At the end of the day, we should ask ourselves, “How did I draw others to Christ this day?” We can have all kinds of good intentions, but we know where good intentions can often lead. Folks don’t know our intentions, they only know our words and our actions. So maybe the question should be,”What did I say and do today to draw others to Christ?”

Well, if you walked around with your head down staring at your phone, chances are you didn’t do a whole lot of leading by example. How many opportunities to help, to show kindness, to be merciful, or to offer hope do we lose because we’re so involved in responding to those little glowing screens in our hands? I do this way too often, especially as a way of “killing time” while I’m waiting in a line, waiting in a doctor’s office, or even as a way of not engaging with the people around me. I’m being self-centered and proud—-hardly an example of a joyful disciple of Christ.

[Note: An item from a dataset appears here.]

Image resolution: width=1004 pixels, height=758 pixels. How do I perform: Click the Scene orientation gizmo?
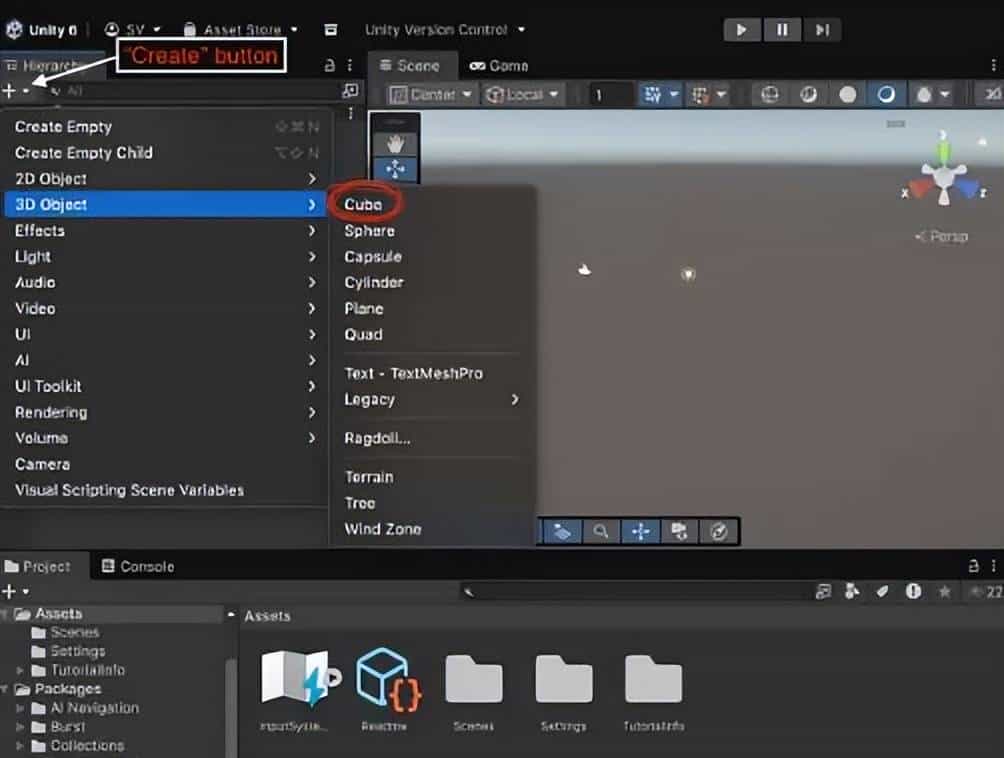pyautogui.click(x=940, y=179)
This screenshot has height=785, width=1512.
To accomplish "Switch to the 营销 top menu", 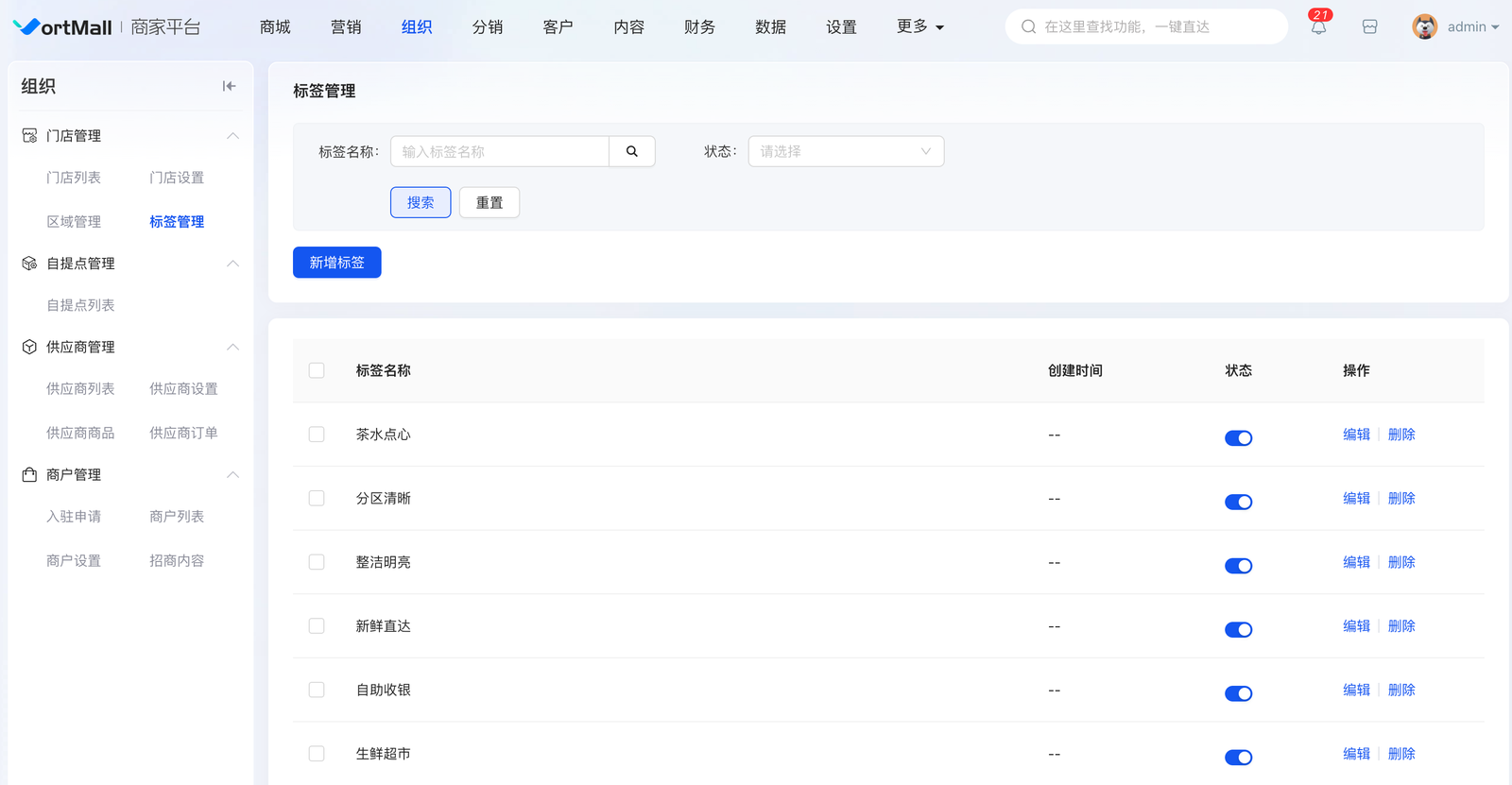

In order to reveal our Savior to another person, we have to be open to engage with them. This seems incredibly obvious, but so many times we don’t do it. Look people in the eyes. The cashier at the supermarket. The bank teller. Your spouse. Your child. Listen to them. Don’t just mentally prepare what you plan to say in response once they’re stopped talking. Really listen to their words and the meaning behind them. You may hear something you weren’t expecting. Ask questions. Be patient. Don’t feel that you have to make small talk to fill in any silences. Sometimes silence is very important. Connecting with another person in that way can be the first step in sharing the love of Jesus.

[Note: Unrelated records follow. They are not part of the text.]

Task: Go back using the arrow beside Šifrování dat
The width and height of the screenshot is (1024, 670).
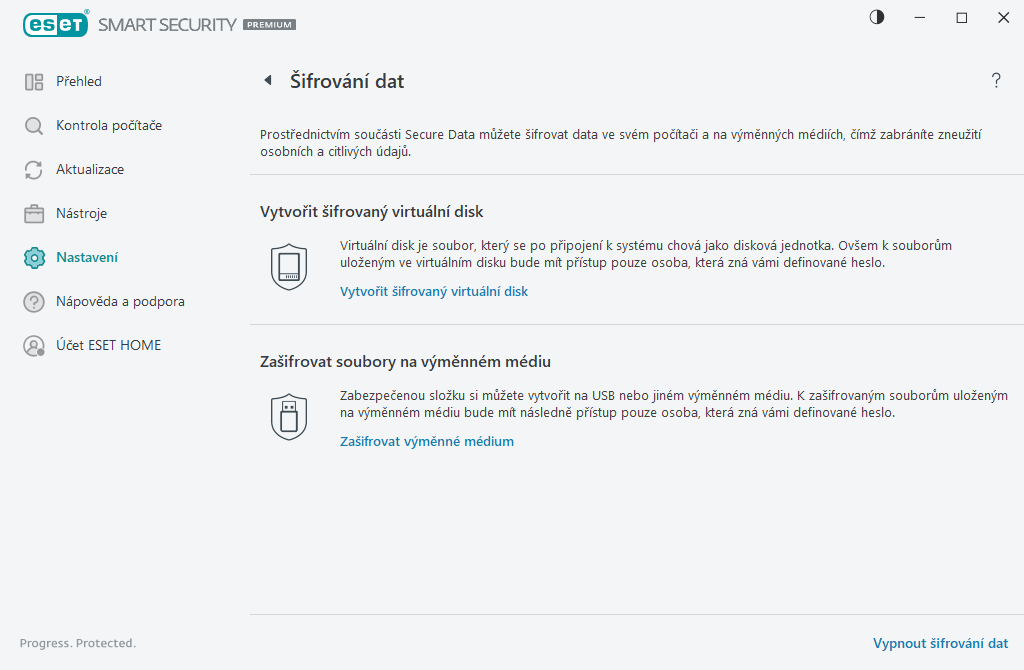Action: (x=267, y=81)
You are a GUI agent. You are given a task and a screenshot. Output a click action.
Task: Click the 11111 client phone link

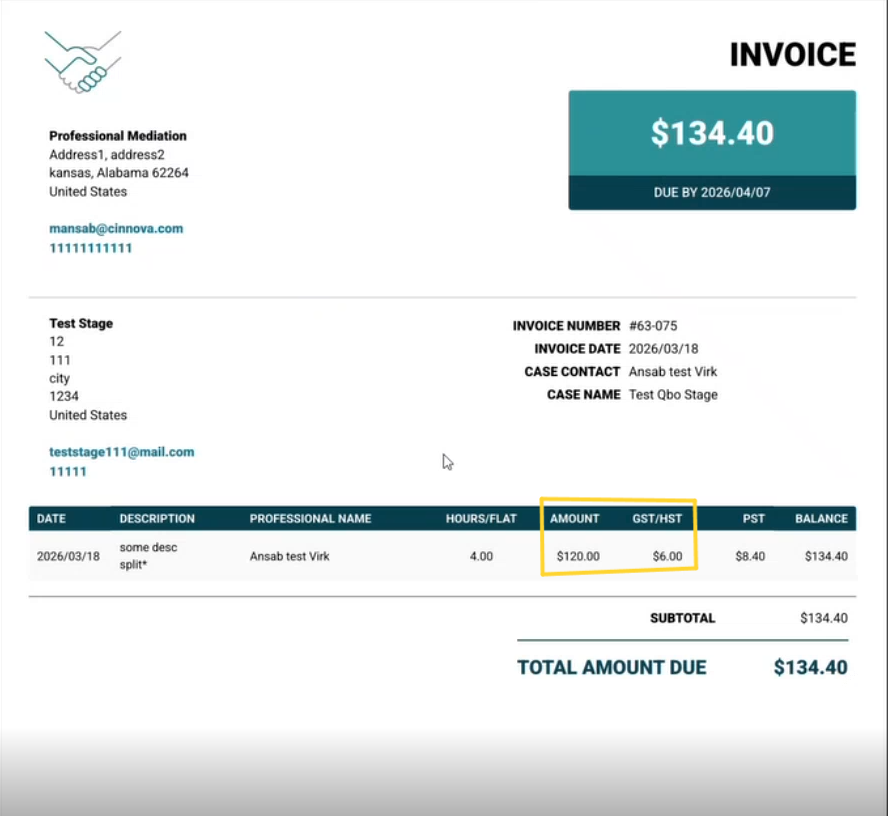click(68, 471)
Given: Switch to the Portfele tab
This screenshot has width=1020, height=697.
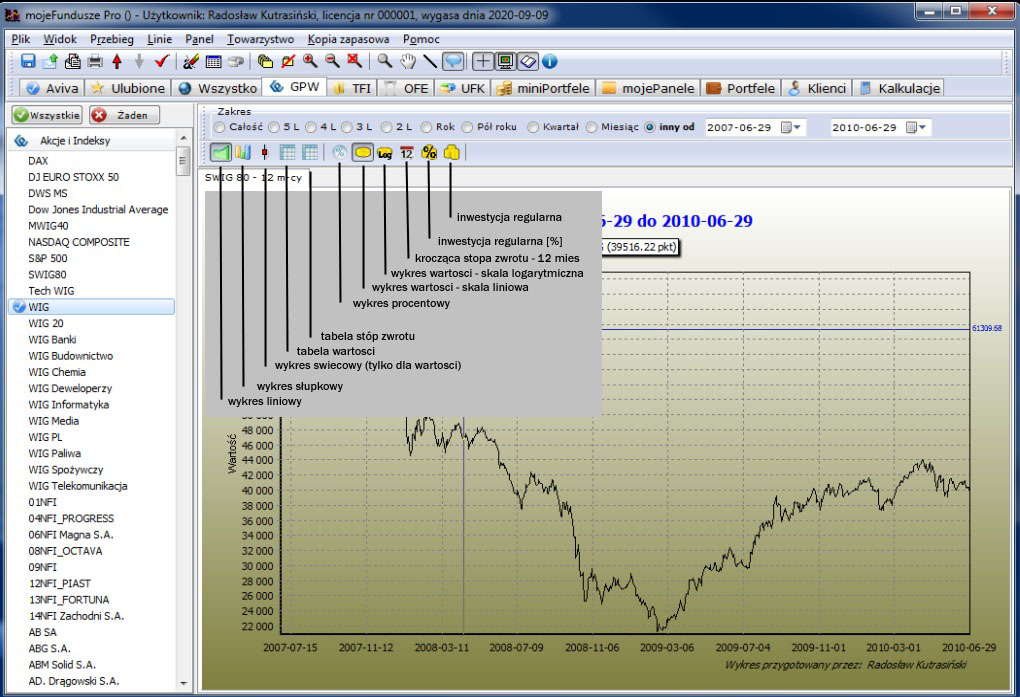Looking at the screenshot, I should pyautogui.click(x=741, y=88).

Joy. That’s right, joy. If there’s one thing that should distinguish a Christian from an unbeliever, it’s that we live our lives with joy. Everyone can be happy in the good times, but I’m talking about being joyful even in the worst of times. Joy comes from the gift of faith and the Holy Spirit. Joy is the deep and abiding assurance of the love of Jesus Christ. I love the story of St. Lawrence as an example of Christian joy. He was a deacon in 3rd century Rome, during some of the worst times of Christian persecution. He distributed alms to the poor, which won him the anger of the Empire. As punishment, he was strapped to a grate over a raging fire. After he had been burned alive for a time, he told his torturers, “You can turn me over now—I think I’m done on that side!” Now that’s joy—an enduring happiness which grows in relationship with Jesus.  

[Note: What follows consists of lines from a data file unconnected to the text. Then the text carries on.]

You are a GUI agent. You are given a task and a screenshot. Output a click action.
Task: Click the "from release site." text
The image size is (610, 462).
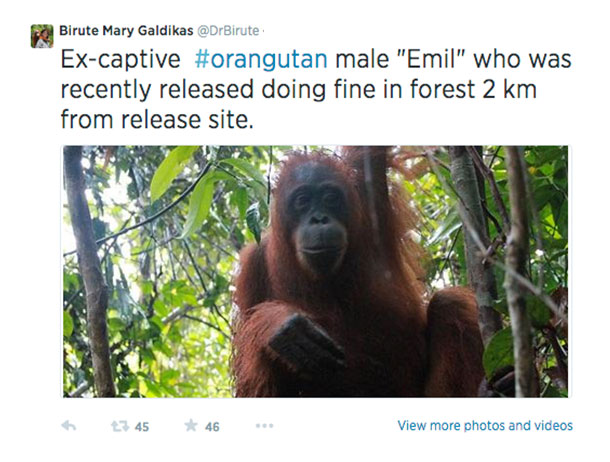157,119
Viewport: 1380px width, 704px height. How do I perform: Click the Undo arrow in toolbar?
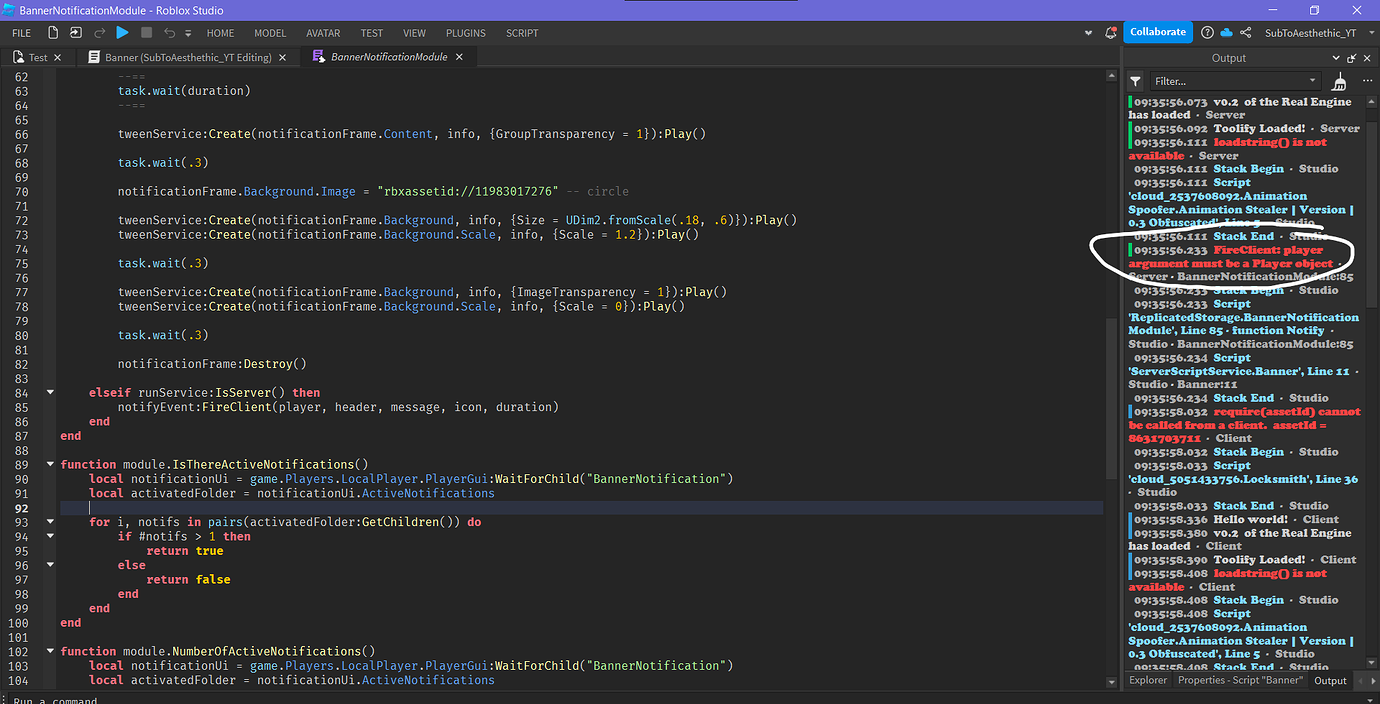click(x=168, y=33)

If you faithfully engage with the people your meet every day and you listen to them and reflect back the joy of Christ, you can be assured that your life will bear the light of Christ to others. You don’t have to be a professional preacher or write inspirational books or teach Sunday School. Just be who God made you to be and live each day in the hope of the Cross. God will set people in your path that are hungry to have what you have to know the One Who gave it to you.

“Joy is a net of love by which we catch souls.”